Indonesian death threat

September 2, 1992
Issue 

Indonesian death threat

Arief Budiman, an outspoken intellectual and sociologist from the Satya Wacana Christian University in Salatiga, central Java, has complained to local security authorities after receiving anonymous death threats.

According to the Jakarta Post, Arief told reporters on August 14 that people claiming to be students and local administration officials had sent two letters telling him to leave town or risk being killed. He said he received the threats following his opposition to the Salatiga municipal administration's plan to appropriate rice fields belonging to 20 families.

Ecuador oil spill

CORDAVI, an Ecuadorian organisation practising public interest environmental law, has reported a major oil spill in July in Sucumbios province, part of the traditional territory of the Siona Secoya and Cofan native peoples. It is also the home of various communities of the indigenous Quichua people.

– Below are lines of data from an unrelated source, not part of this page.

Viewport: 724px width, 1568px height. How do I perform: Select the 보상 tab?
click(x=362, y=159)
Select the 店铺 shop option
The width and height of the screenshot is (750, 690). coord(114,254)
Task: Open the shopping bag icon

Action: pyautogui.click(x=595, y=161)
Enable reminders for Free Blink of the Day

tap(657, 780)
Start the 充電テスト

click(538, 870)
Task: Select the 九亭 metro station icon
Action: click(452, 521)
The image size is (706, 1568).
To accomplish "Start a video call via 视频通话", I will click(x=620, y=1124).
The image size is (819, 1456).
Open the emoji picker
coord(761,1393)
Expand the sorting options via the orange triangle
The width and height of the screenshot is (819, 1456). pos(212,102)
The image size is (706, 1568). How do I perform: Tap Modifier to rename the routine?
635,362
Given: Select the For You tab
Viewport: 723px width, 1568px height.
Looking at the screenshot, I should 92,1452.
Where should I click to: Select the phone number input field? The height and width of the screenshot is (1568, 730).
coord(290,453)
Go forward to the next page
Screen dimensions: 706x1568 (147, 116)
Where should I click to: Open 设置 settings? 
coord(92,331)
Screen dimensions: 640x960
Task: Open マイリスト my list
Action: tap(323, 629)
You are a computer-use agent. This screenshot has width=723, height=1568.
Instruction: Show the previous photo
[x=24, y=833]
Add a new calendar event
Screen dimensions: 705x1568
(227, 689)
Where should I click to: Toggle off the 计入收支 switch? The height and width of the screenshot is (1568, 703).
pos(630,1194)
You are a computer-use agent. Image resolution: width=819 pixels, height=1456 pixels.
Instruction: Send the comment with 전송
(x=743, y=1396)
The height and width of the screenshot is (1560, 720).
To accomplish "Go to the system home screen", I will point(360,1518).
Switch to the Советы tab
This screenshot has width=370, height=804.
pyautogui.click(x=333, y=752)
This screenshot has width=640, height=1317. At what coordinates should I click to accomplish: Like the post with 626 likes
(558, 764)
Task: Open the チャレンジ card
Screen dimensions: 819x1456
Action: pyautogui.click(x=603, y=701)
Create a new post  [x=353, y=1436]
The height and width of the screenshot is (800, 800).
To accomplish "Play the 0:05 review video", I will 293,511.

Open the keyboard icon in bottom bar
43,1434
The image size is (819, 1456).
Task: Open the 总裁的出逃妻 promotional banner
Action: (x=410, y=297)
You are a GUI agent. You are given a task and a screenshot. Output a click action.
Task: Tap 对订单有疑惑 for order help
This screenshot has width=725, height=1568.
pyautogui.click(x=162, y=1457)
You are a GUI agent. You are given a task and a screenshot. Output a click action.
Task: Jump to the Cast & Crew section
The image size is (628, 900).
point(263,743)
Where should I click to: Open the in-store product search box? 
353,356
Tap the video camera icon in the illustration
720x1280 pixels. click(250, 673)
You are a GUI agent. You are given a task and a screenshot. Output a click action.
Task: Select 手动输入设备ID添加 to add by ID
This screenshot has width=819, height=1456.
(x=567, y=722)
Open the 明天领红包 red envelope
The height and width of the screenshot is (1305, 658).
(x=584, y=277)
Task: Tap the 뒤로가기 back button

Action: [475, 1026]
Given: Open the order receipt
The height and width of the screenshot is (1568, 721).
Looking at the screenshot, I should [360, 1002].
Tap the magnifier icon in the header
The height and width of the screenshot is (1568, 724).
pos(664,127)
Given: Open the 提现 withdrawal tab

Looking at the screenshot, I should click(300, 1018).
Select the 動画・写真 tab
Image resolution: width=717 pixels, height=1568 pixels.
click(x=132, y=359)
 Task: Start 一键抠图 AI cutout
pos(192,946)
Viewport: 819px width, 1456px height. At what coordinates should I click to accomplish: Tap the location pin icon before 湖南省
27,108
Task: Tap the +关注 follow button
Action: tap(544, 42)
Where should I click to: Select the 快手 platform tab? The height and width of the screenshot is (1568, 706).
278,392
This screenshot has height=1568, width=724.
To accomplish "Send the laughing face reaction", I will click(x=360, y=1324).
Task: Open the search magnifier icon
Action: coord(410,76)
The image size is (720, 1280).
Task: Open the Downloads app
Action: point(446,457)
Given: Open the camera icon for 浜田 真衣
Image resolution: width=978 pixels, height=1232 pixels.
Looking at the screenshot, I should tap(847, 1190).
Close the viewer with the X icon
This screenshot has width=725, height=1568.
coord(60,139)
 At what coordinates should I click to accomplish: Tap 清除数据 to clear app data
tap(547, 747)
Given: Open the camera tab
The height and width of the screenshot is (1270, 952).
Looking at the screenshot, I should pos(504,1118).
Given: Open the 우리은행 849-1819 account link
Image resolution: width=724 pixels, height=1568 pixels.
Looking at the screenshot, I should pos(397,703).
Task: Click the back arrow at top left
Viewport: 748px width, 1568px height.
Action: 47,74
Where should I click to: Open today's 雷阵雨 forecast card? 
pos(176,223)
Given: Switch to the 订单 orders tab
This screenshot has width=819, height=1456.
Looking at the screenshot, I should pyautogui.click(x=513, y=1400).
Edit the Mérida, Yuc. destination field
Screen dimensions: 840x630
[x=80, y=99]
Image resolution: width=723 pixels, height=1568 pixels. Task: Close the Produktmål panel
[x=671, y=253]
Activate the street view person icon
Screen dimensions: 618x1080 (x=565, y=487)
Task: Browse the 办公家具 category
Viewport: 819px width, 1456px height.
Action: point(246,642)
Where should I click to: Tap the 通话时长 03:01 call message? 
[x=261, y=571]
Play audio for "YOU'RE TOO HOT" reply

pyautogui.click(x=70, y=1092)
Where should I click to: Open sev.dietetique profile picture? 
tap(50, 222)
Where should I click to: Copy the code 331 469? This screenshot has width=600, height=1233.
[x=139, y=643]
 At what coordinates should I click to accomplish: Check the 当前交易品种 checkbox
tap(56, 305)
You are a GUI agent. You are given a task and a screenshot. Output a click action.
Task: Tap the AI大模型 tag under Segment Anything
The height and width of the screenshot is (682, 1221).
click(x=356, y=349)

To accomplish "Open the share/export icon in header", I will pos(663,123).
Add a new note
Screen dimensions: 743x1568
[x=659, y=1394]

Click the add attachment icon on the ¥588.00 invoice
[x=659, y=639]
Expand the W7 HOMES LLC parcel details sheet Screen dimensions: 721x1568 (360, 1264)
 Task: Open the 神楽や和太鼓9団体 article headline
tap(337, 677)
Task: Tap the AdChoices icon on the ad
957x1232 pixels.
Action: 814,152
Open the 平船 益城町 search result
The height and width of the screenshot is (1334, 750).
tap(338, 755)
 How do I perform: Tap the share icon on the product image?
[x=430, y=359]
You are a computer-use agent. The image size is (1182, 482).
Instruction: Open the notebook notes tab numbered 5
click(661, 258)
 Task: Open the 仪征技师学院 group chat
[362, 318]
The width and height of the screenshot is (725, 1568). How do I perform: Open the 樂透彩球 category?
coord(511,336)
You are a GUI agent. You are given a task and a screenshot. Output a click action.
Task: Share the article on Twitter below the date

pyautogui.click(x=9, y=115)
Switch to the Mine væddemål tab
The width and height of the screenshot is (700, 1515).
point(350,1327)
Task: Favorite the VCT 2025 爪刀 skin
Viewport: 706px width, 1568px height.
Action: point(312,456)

CUBA will join Tlatelolco treaty

HAVANA — Cuba has reaffirmed it is willing to sign the Tlatelolco treaty banning nuclear weapons in Latin America as soon as all countries in the region do the same. Among the Latin American nations which have yet to sign the treaty are Argentina, Brazil and Chile.

Although it was drafted in 1967, the treaty has not yet gone into effect because it has not been ratified by all Latin American states. Last October's Fourth Congress of the Cuban Communist Party formally reversed Cuba's earlier objection to signing.

Collor tottering

Pressure is mounting for Brazilian President Fernando Collor de Mello to resign or face impeachment, after a special parliamentary commission of inquiry investigating allegations of government corruption revealed that Collor used his privileged position to avoid the effects of his own economic measures.

On assuming office on March 15, 1990, Collor imposed a freeze on bank accounts and financial transactions, in an effort to combat hyperinflation. The bank account from which the president's private household expenses were paid was emptied of the equivalent of US$40,000 on march 13, leaving only US$2000.

Collor's friend and former campaign treasurer, businessman Paulo Cesar Farias, withdrew more than US$150,000 from his bank accounts just before the freeze.